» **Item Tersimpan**
——————————

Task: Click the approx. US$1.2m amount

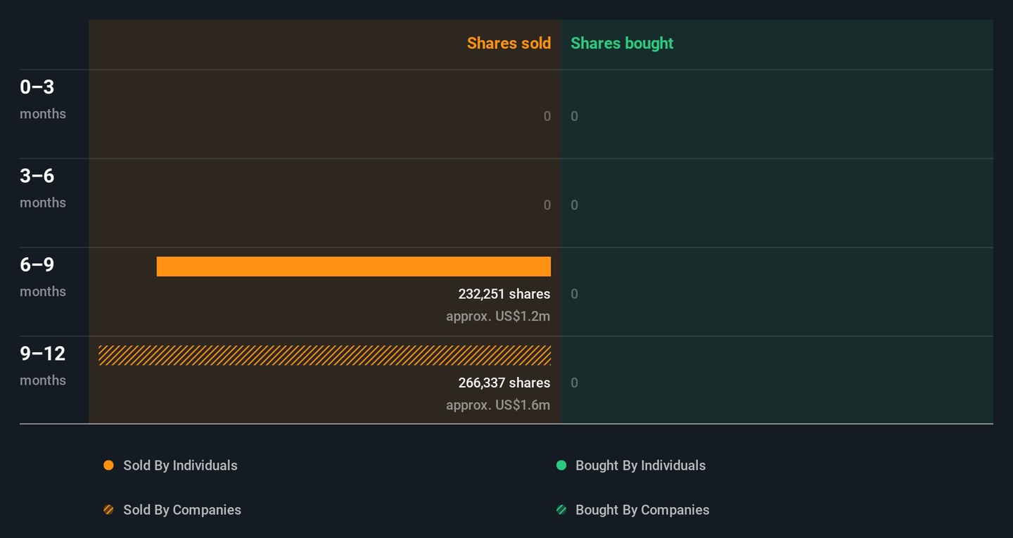Action: coord(498,316)
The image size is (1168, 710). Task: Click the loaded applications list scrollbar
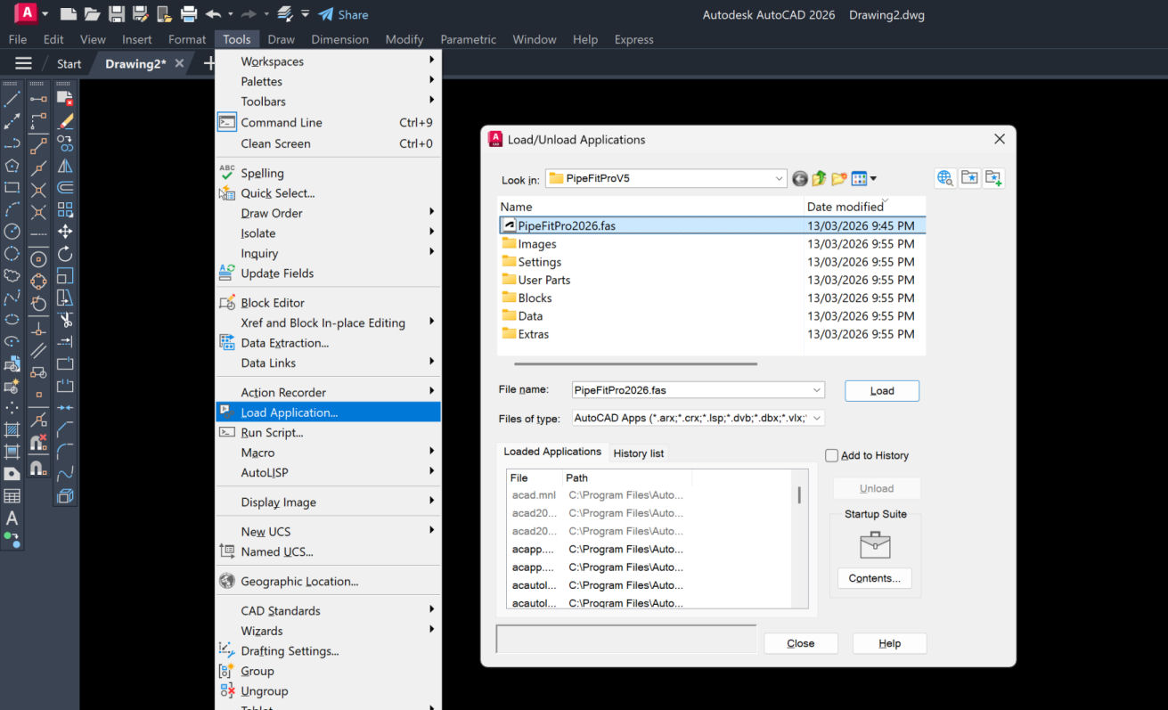tap(799, 496)
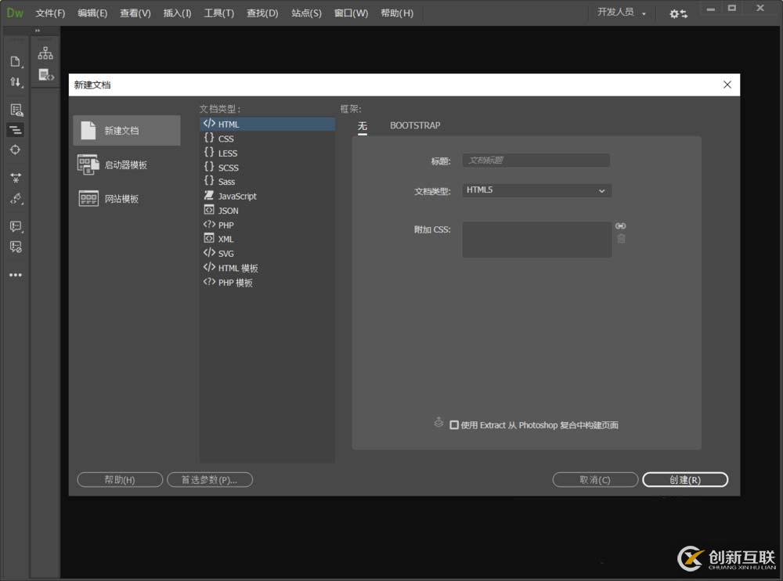Click the inspect crosshair icon in sidebar

click(x=16, y=150)
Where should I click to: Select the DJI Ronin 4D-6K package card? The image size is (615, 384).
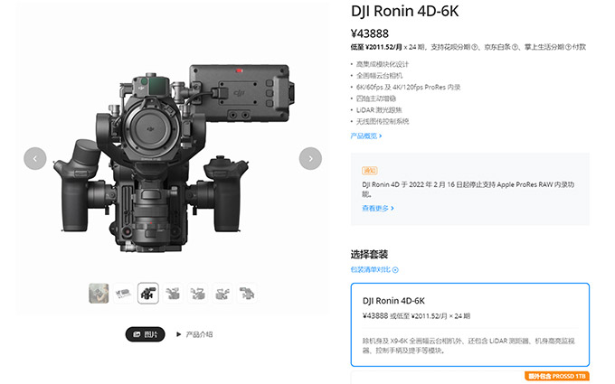(x=469, y=325)
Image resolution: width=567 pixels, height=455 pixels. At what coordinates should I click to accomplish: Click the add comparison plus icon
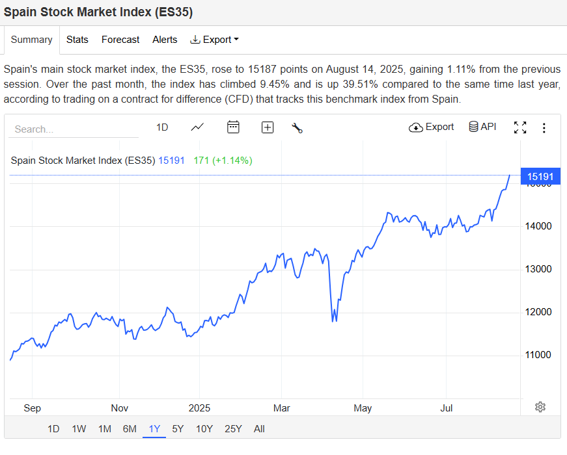coord(268,127)
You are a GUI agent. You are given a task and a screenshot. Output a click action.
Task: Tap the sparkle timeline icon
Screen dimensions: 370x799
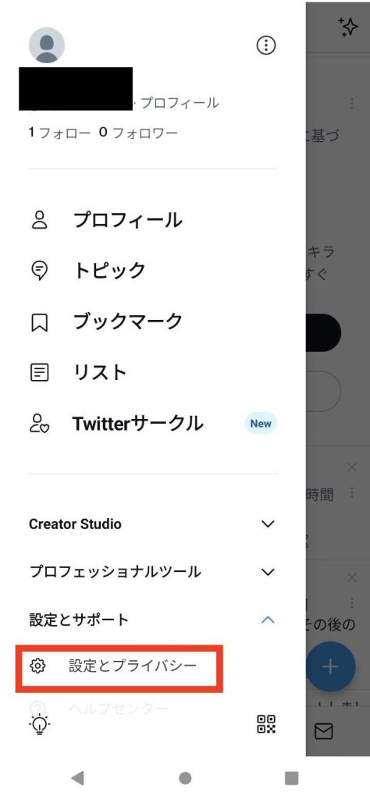[x=348, y=27]
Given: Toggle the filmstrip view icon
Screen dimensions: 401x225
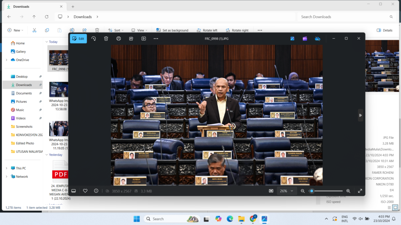Looking at the screenshot, I should (x=73, y=191).
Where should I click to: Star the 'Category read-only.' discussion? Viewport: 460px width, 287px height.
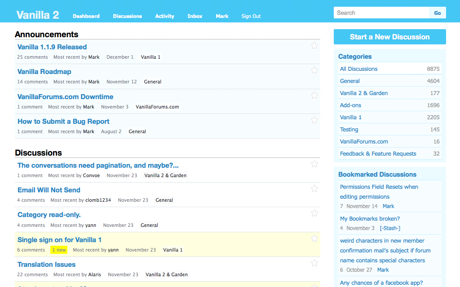click(314, 213)
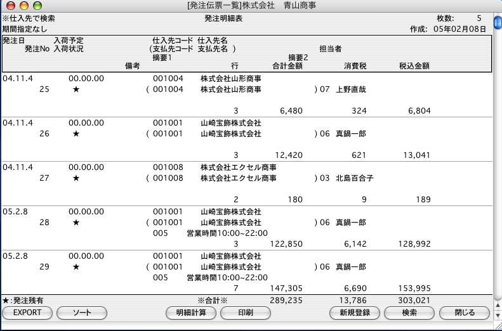Click the yellow minimize button in title bar
Screen dimensions: 502x331
(24, 6)
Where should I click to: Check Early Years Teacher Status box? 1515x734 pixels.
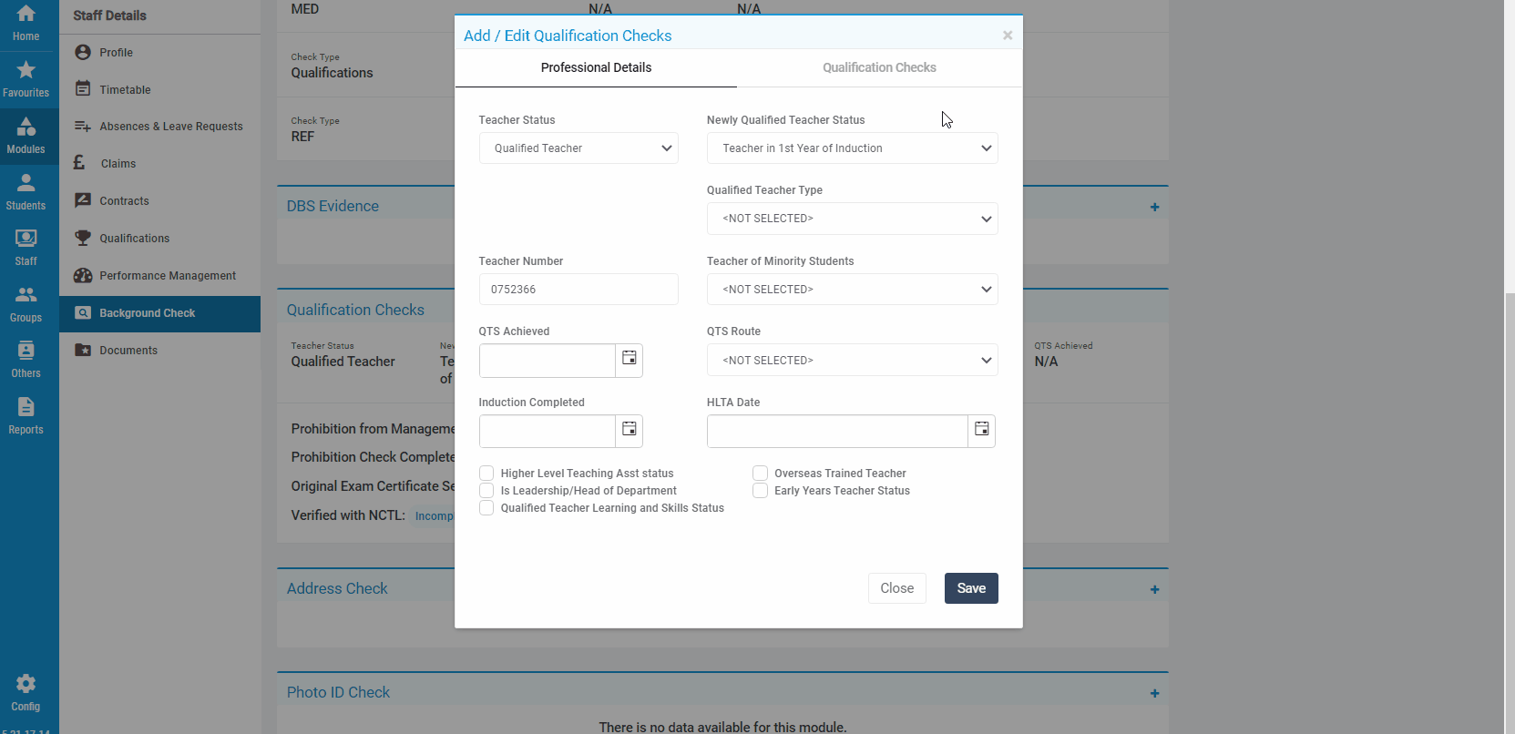coord(760,491)
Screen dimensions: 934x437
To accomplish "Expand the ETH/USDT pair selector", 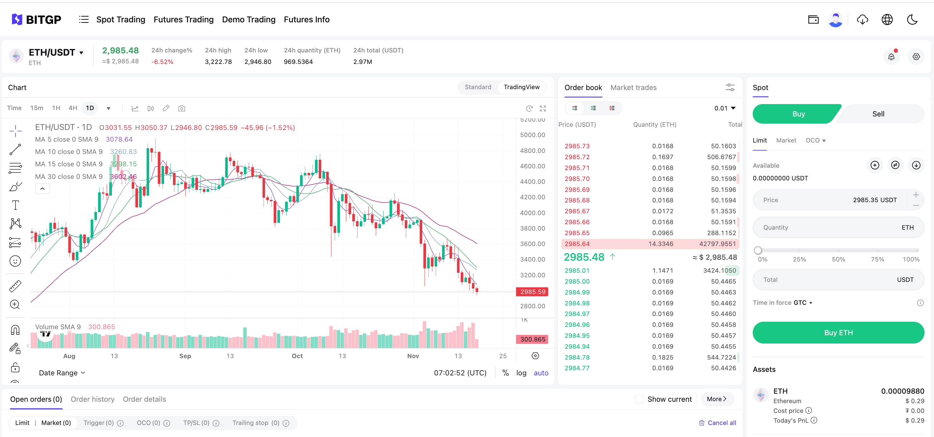I will click(81, 52).
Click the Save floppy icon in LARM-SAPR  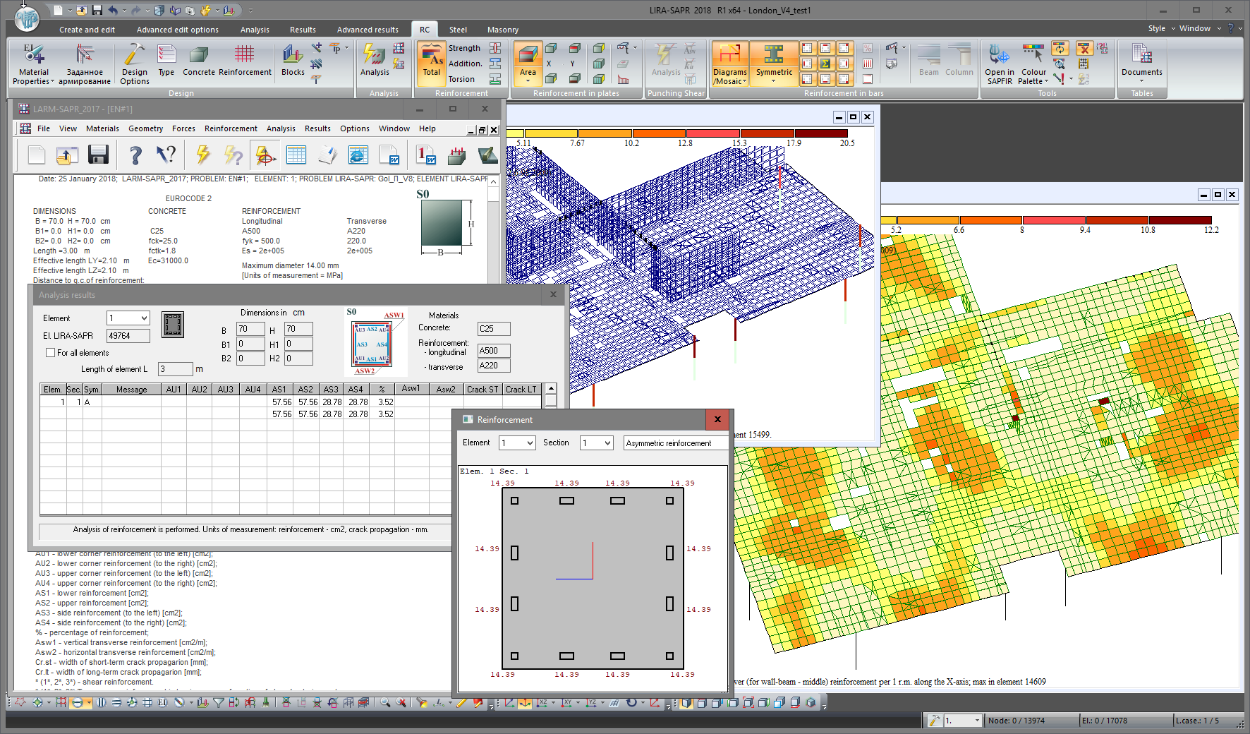(x=98, y=155)
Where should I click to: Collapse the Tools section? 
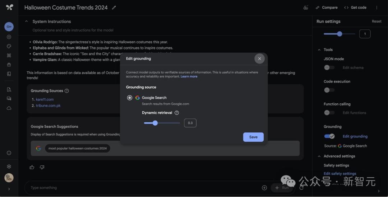(x=319, y=50)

——————————

» **LATIHAN TERTULIS**
Pilih setiap baris dalam daftar di atas yang memuat kata "height", lalu salin baris-baris tersebut.

» **JAWABAN YANG DIHARAPKAN**
Image resolution: width=567 pixels, height=455 pixels. At what coordinates should I click to accomplish: Click the add comparison plus icon
Where should I click to: Star the 'Category read-only.' discussion? Viewport: 460px width, 287px height.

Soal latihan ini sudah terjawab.